Algunas de las conclusiones que podemos sacar con respecto al tema planteado en la película son:

  1. Adam Penenberg ya saca a la luz la dura batalla entre el periodismo tradicional contra el nuevo periodismo o periodismo digital, lo que nos hace volver a la anterior práctica del libro de Albert Montagud y su libro NewPaper.
  2. Otra de las cosas que sacamos en claro tras el visionado de la película es quitarnos de la cabeza que el periodismo impreso es un periodismo más verdadero, con un mejor rigor y ausente de falsificaciones de noticias porque Penenberg con su periodismo digital nos muestra las mentiras de Glass en un periódico tradicional con un cierto prestigio. No es el periodismo lo que importa, sino el trabajo del periodista.
  3. Un buen periodismo esta hecho por un buen periodista. Nuestra carrera se lleva en la sangre y da lo mismo donde la podamos mostrar.
  4. La fotografía es una buena forma de poder contrastar una noticia ya que una imagen vale más que mil palabras.
  5. Por último, también deja ver la dura competencia que existe entre los periodistas de un mismo medio para poder conseguir la mejor noticia y poder conseguir un cierto prestigio y una buena fama.

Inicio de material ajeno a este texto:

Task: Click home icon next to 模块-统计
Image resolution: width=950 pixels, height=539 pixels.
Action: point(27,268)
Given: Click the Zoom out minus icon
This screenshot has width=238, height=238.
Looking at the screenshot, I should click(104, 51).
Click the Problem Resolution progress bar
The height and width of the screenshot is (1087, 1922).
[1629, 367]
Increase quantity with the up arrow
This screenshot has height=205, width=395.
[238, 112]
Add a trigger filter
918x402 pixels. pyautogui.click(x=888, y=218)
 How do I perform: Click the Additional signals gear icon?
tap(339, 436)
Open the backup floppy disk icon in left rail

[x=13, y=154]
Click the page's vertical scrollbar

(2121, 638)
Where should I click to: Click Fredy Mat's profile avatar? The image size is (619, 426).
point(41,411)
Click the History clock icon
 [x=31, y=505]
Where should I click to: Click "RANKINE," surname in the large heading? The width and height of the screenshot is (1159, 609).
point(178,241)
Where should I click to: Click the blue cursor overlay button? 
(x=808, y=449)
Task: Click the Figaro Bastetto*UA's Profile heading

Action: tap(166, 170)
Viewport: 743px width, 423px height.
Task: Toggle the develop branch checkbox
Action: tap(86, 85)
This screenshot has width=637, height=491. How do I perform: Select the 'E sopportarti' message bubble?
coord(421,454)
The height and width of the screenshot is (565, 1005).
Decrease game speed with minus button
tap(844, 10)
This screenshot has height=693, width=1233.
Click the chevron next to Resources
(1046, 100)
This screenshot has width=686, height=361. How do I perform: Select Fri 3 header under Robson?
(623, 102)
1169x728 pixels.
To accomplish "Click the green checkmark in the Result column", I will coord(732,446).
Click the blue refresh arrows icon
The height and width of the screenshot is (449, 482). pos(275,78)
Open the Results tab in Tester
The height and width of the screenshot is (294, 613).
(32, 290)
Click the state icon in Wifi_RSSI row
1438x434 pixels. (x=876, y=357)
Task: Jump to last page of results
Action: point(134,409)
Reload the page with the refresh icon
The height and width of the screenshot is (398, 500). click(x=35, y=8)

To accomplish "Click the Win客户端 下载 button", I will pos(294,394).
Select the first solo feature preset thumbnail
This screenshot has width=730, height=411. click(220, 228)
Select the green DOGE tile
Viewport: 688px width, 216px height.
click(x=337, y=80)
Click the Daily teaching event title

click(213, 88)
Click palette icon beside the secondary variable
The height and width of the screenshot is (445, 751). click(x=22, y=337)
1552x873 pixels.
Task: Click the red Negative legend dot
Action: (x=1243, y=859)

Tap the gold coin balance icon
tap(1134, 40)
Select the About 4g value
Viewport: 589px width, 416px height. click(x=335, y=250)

Con la llegada de Internet y de las nuevas tecnologías nuestra carrera ha podido evolucionar a un paso gigantesco. Hoy en día un periodista puede estar escribiendo la noticia a medida que va sucediendo y por ello se nos acusa de tener poca veracidad o poco rigor periodístico. pero como ya he dicho anteriormente lo que importa es el periodista y no el periodismo, es decir, la capacidad que tiene el profesional para poder contar lo que está sucediendo sin engañar a nadie ni pensar en la fama que uno puede tomar. Para un buen periodista lo más importante es informar con la verdad en la mano.